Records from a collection
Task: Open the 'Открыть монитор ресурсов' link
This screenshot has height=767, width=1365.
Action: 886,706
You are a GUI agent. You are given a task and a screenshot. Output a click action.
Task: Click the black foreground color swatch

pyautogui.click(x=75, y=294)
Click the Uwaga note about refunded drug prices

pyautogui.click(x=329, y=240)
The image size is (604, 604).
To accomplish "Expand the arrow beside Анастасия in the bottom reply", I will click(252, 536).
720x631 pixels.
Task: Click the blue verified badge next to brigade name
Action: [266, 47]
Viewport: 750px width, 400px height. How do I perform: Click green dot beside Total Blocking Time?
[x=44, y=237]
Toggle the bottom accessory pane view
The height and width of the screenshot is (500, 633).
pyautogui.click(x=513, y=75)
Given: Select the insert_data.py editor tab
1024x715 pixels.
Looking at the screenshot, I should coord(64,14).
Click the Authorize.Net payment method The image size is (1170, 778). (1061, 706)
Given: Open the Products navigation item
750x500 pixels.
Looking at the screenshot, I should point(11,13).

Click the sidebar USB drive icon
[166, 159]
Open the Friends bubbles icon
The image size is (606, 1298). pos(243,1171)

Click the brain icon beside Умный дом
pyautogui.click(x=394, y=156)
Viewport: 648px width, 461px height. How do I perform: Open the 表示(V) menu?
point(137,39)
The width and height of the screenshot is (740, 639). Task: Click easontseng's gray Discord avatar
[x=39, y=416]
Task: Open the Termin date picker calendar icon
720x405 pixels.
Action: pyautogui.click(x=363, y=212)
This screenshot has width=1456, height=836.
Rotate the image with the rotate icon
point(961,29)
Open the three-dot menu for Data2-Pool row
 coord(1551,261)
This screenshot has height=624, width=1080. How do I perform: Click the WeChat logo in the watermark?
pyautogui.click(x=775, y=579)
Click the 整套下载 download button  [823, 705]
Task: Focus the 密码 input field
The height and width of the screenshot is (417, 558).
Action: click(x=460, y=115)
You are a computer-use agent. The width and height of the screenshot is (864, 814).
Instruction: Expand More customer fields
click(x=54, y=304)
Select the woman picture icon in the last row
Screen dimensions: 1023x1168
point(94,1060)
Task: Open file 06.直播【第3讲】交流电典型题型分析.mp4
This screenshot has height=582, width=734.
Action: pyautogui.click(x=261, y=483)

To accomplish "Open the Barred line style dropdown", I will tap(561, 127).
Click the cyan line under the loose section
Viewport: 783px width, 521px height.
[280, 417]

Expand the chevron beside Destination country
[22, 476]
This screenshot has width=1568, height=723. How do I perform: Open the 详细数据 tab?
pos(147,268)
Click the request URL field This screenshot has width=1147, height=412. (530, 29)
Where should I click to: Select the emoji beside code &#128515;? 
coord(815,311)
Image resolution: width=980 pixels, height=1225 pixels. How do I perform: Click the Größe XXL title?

### TASK
Please output exactly the lines between the one holding "The height and width of the screenshot is (417, 558)." and the one holding "Task: Open file 06.直播【第3讲】交流电典型题型分析.mp4" in the records above, inclusive, and nothing more.

### TASK ANSWER
The height and width of the screenshot is (417, 558).
Action: click(x=460, y=115)
You are a computer-use agent. The width and height of the screenshot is (864, 814).
Instruction: Expand More customer fields
click(x=54, y=304)
Select the woman picture icon in the last row
Screen dimensions: 1023x1168
point(94,1060)
Task: Open file 06.直播【第3讲】交流电典型题型分析.mp4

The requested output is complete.